··· TEXT PROVIDED ···
It's a difference in values, not scale that is the problem. The culture of the United States values individuals over any community. The countries who have universal healthcare have decided that health care is a fundamental human right. People should not die or suffer or go bankrupt because health care is too expensive or unavailable for other reasons (no doctors in a given area, no supplies, etc.). People in the United States have collectively decided that it is ok if people die from lack of health care. And this is made easier because the people who die are more likely to not be like the people who are comfortable financially and can afford health care. It is not a coincidence that the people most affected by lack of health care are poorer, not white, not well educated, may not have a home (shelter is another thing the US has decided is not a human right). I personally believe that universal healthcare has not been put into place in the US because most people in the US, consciously or unconsciously, would rather have all kinds of people suffer from lack of healthcare rather than have people who do not look like them 'get ahead' in some way. I've very reluctantly come to this conclusion about my country.

Universal healthcare works just fine everywhere it exists. Yes, there are bureaucratic snafus and frustrations. But those countries have decided that everyone putting some money via taxes towards a common good makes life better for everyone. People in the US are unwilling to put a little towards a benefit that may not immediately benefit them, or may benefit others more immediately and directly.
··· EXERCISE DATA ···
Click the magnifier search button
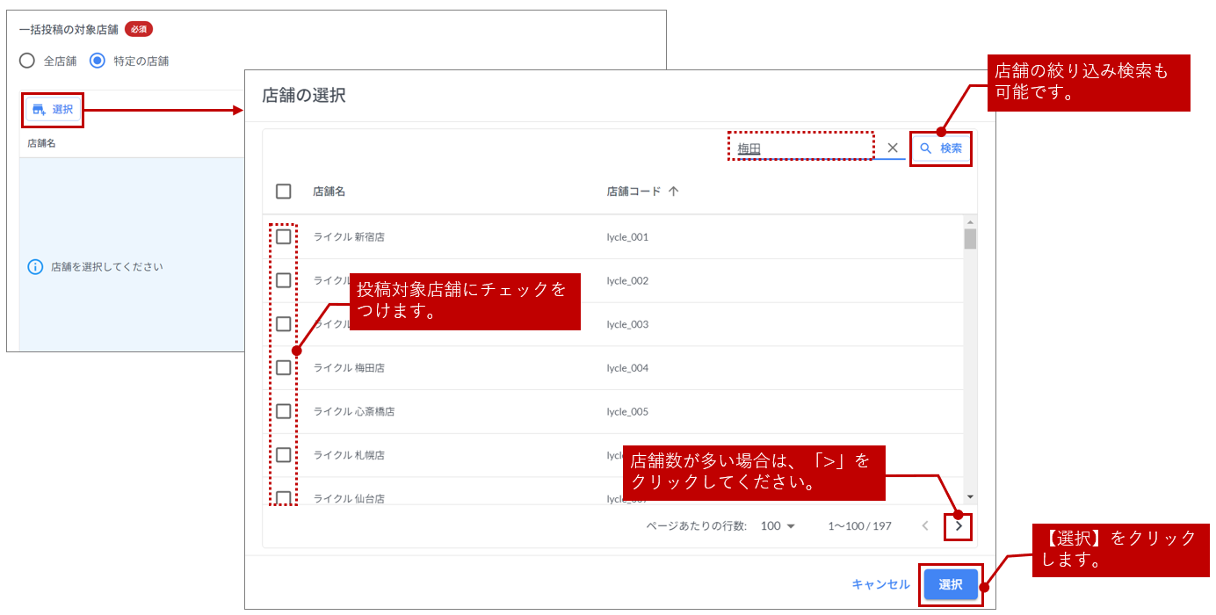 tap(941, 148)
···
··· EXERCISE DATA ···
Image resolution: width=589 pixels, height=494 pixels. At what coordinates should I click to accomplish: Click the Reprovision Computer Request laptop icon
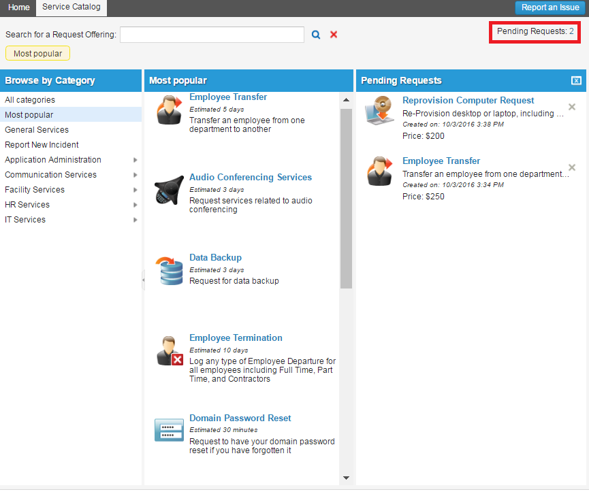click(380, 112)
···
__YOUR ASSIGNMENT__:
Please answer these from the text on universal healthcare:
(a) What does the culture of the United States value over any community?
(b) Besides health care, what else does the text say the US has decided is not a human right?
(c) Toward what do people in countries with universal healthcare put money via taxes?
Nothing in the lines matters here.

__EXERCISE SOLUTION__:
(a) Individuals
(b) Shelter
(c) A common good